*Problem description*. Are you able to quote each entry exactly as written?

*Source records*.
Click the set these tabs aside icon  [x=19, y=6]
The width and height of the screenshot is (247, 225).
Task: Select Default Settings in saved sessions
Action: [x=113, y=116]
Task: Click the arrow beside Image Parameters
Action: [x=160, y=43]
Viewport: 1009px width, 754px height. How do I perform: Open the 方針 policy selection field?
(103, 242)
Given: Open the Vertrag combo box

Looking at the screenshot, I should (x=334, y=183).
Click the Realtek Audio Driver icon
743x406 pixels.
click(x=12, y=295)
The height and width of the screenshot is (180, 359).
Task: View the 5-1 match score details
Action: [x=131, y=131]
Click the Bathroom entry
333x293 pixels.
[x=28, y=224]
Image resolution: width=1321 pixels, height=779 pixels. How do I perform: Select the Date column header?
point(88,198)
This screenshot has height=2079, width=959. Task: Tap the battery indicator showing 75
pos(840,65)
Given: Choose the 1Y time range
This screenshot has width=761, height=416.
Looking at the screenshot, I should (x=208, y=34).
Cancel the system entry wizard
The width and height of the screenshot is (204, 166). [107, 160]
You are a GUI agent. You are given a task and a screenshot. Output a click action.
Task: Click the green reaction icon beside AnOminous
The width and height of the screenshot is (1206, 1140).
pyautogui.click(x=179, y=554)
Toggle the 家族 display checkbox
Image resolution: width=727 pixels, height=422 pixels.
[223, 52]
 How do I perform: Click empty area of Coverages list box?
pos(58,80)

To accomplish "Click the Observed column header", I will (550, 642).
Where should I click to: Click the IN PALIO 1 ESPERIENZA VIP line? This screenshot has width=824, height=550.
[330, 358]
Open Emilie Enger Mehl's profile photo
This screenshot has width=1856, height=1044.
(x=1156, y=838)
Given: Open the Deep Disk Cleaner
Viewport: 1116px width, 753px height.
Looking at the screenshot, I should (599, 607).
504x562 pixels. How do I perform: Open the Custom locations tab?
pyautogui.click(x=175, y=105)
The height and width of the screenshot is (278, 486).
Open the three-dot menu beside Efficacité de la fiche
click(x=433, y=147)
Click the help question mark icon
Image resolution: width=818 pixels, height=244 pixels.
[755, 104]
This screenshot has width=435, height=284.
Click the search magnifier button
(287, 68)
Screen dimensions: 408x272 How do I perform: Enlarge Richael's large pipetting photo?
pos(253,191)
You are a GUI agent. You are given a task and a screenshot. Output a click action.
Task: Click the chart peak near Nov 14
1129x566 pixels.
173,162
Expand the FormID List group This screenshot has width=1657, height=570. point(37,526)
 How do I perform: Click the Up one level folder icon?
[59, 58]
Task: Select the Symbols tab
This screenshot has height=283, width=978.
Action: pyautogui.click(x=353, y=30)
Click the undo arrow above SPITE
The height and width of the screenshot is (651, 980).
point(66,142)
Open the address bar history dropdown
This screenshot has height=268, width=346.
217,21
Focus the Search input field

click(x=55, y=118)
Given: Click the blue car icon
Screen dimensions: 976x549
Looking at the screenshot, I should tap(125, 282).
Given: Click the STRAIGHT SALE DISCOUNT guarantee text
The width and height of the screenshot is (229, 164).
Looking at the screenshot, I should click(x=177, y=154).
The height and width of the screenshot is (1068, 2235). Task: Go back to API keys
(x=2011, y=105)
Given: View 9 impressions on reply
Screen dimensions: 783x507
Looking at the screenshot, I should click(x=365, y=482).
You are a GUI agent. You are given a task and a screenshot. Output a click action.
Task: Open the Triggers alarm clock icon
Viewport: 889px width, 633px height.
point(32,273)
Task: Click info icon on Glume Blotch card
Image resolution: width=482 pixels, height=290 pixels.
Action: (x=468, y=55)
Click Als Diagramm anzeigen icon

*Result*.
Click the set these tabs aside icon  [x=19, y=6]
The width and height of the screenshot is (247, 225).
Task: Select Default Settings in saved sessions
Action: [x=113, y=116]
Task: Click the arrow beside Image Parameters
Action: [x=160, y=43]
Viewport: 1009px width, 754px height. How do I perform: Open the 方針 policy selection field?
(103, 242)
Given: Open the Vertrag combo box

Looking at the screenshot, I should (x=334, y=183).
Click the Realtek Audio Driver icon
743x406 pixels.
click(x=12, y=295)
The height and width of the screenshot is (180, 359).
Task: View the 5-1 match score details
Action: [x=131, y=131]
Click the Bathroom entry
333x293 pixels.
[x=28, y=224]
Image resolution: width=1321 pixels, height=779 pixels. How do I perform: Select the Date column header?
point(88,198)
This screenshot has height=2079, width=959. Task: Tap the battery indicator showing 75
pos(840,65)
Given: Choose the 1Y time range
This screenshot has width=761, height=416.
Looking at the screenshot, I should (x=208, y=34).
Cancel the system entry wizard
The width and height of the screenshot is (204, 166). [107, 160]
You are a GUI agent. You are given a task and a screenshot. Output a click action.
Task: Click the green reaction icon beside AnOminous
The width and height of the screenshot is (1206, 1140).
pyautogui.click(x=179, y=554)
Toggle the 家族 display checkbox
Image resolution: width=727 pixels, height=422 pixels.
[223, 52]
 How do I perform: Click empty area of Coverages list box?
pos(58,80)

To accomplish "Click the Observed column header", I will (550, 642).
Where should I click to: Click the IN PALIO 1 ESPERIENZA VIP line? This screenshot has width=824, height=550.
[330, 358]
Open Emilie Enger Mehl's profile photo
This screenshot has width=1856, height=1044.
(x=1156, y=838)
Given: Open the Deep Disk Cleaner
Viewport: 1116px width, 753px height.
Looking at the screenshot, I should (599, 607).
504x562 pixels. How do I perform: Open the Custom locations tab?
pyautogui.click(x=175, y=105)
The height and width of the screenshot is (278, 486).
Open the three-dot menu beside Efficacité de la fiche
click(x=433, y=147)
Click the help question mark icon
Image resolution: width=818 pixels, height=244 pixels.
[755, 104]
This screenshot has width=435, height=284.
Click the search magnifier button
(287, 68)
Screen dimensions: 408x272 How do I perform: Enlarge Richael's large pipetting photo?
pos(253,191)
You are a GUI agent. You are given a task and a screenshot. Output a click action.
Task: Click the chart peak near Nov 14
1129x566 pixels.
173,162
Expand the FormID List group This screenshot has width=1657, height=570. point(37,526)
 How do I perform: Click the Up one level folder icon?
[59, 58]
Task: Select the Symbols tab
This screenshot has height=283, width=978.
Action: pyautogui.click(x=353, y=30)
Click the undo arrow above SPITE
The height and width of the screenshot is (651, 980).
point(66,142)
Open the address bar history dropdown
This screenshot has height=268, width=346.
217,21
Focus the Search input field

click(x=55, y=118)
Given: Click the blue car icon
Screen dimensions: 976x549
Looking at the screenshot, I should tap(125, 282).
Given: Click the STRAIGHT SALE DISCOUNT guarantee text
The width and height of the screenshot is (229, 164).
Looking at the screenshot, I should click(x=177, y=154).
The height and width of the screenshot is (1068, 2235). Task: Go back to API keys
(x=2011, y=105)
Given: View 9 impressions on reply
Screen dimensions: 783x507
Looking at the screenshot, I should click(x=365, y=482).
You are a GUI agent. You are given a task and a screenshot. Output a click action.
Task: Open the Triggers alarm clock icon
Viewport: 889px width, 633px height.
point(32,273)
Task: Click info icon on Glume Blotch card
Image resolution: width=482 pixels, height=290 pixels.
Action: (x=468, y=55)
Click Als Diagramm anzeigen icon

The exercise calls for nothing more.